El Teatro Romano de Mérida: historia viva del festival
El corazón indiscutible del festival es el imponente Teatro Romano de Mérida, uno de los monumentos más emblemáticos y mejor conservados de la arquitectura romana en la Península Ibérica. Su historia se remonta a los años 16-15 a.C., cuando fue construido por orden de Marco Vipsanio Agripa, yerno del emperador Augusto, poco después de la fundación de Augusta Emerita. El teatro, con su planta semicircular clásica, podía albergar hasta 6.000 espectadores y está dotado de un grandioso frente escénico adornado con columnas y estatuas de dioses y emperadores, además de accesos majestuosos y espacios reservados para las élites romanas.
A lo largo de los siglos, el uso del teatro decayó hasta quedar cubierto de tierra y olvido, hasta que a principios del siglo XX comenzaron las excavaciones que, junto con el renacer de las representaciones teatrales en 1933, devolvieron este espacio a la vida cultural de Mérida. Desde entonces, el teatro no solo es un símbolo del pasado romano de la ciudad, sino que sigue cumpliendo la misión para la que fue concebido: emocionar y reunir a la comunidad en torno al arte.

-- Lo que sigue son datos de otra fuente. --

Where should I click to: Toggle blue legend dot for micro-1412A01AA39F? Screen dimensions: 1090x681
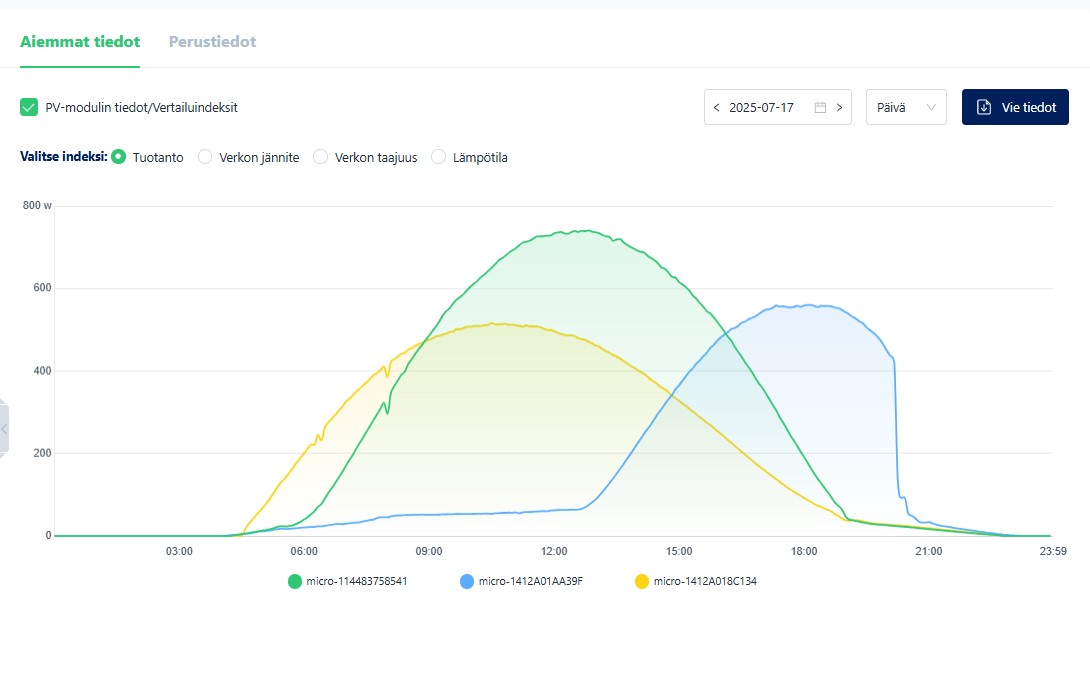[467, 581]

En 1993, el Conjunto Arqueológico de Mérida, que incluye el teatro, fue declarado Patrimonio de la Humanidad por la UNESCO, lo que reafirma su relevancia histórica y cultural universal.

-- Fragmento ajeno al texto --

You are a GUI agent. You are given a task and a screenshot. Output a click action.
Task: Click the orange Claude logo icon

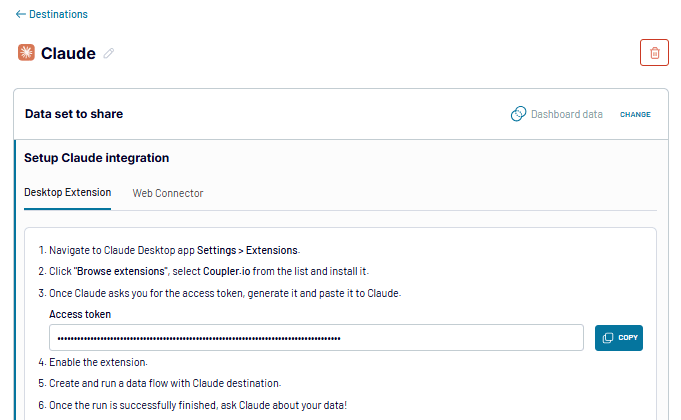pos(26,53)
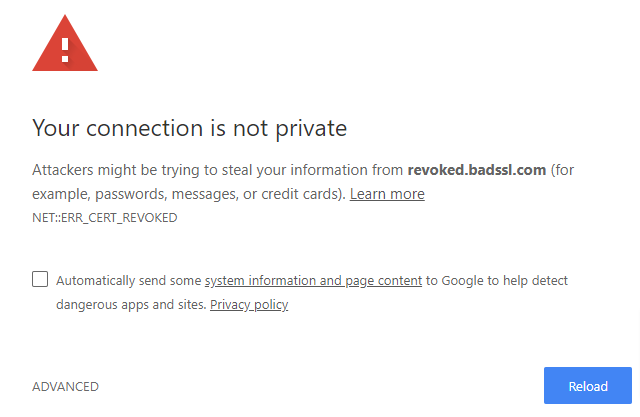Click the 'dangerous apps and sites.' label text

[131, 304]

La experiencia del festival y su impacto
El festival no se queda solo en el teatro: más de 150 representaciones se distribuyen por otros enclaves arqueológicos y escenarios de Extremadura, incluyendo el Teatro María Luisa y espacios únicos como el Templo de Diana o las Termas Romanas. La programación abarca desde los grandes textos trágicos —‘Memorias de Adriano’, ‘Edipo Rey’, ‘La Orestíada’— hasta pasacalles, musicales y talleres didácticos.
Su impacto va mucho más allá de lo cultural: congrega casi 180.000 espectadores, genera una ocupación hotelera del 80% en los meses de verano y más de 2,6 millones de euros en recaudación, dinamizando así la economía local y atrayendo a públicos tanto nacionales como internacionales. Portugal, por cercanía, es el principal país extranjero emisor de visitantes, pero la proyección del certamen ya es global, con colaboraciones y presentaciones en lugares tan diversos como Roma, Buenos Aires u Osaka.

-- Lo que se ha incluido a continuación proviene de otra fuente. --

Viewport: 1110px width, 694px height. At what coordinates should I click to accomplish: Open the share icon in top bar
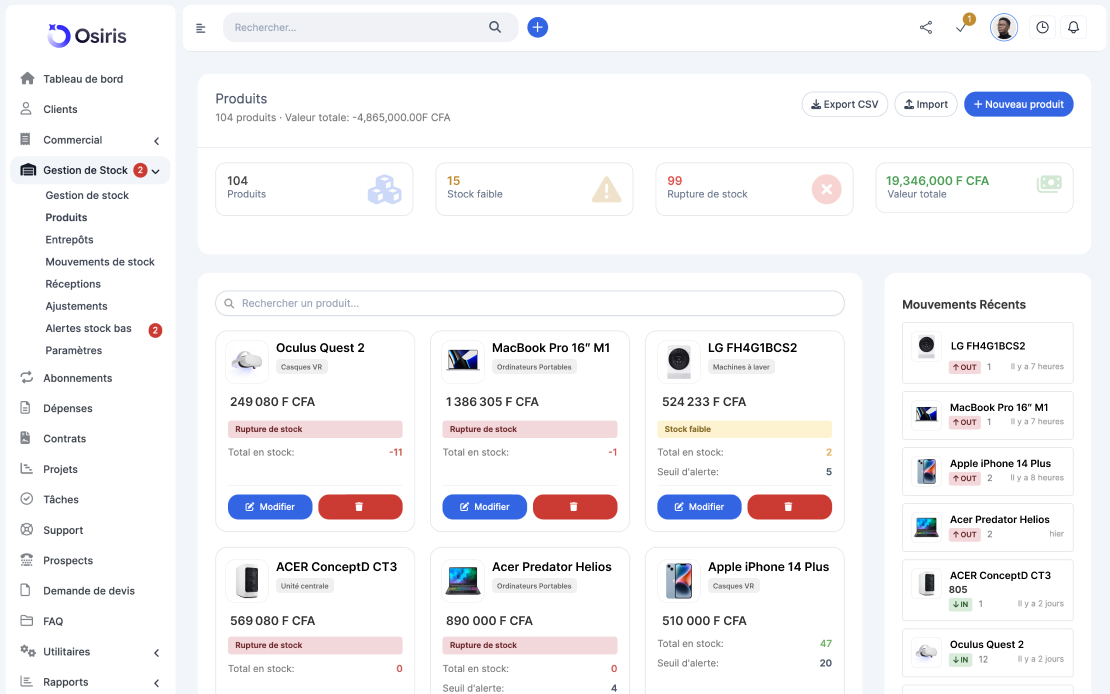(x=925, y=28)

La historia del arte y el teatro en el presente
Pero quizás el principal legado del Festival Internacional de Teatro Clásico de Mérida es demostrar que la historia del arte no pertenece solo al pasado. Cada verano, obras escritas hace siglos vuelven a escena —tragedias y comedias donde se exploran el poder, la justicia, el amor o la sabiduría— y siguen interpelando al público contemporáneo. El teatro clásico, nacido para educar y conmover en la antigua Grecia y Roma, es hoy un puente entre tiempos y culturas.
El Teatro Romano, testigo milenario de nuestra historia, y el festival que le da vida año tras año, son la prueba de que el arte es una herramienta imprescindible para entender quiénes fuimos, quiénes somos y, quizás, hacia dónde vamos como sociedad. Al sentarnos en sus gradas y escuchar las palabras de autores clásicos, revivimos la magia de un pasado común y nos damos la oportunidad de reflexionar —desde el arte— sobre los desafíos y sueños del presente.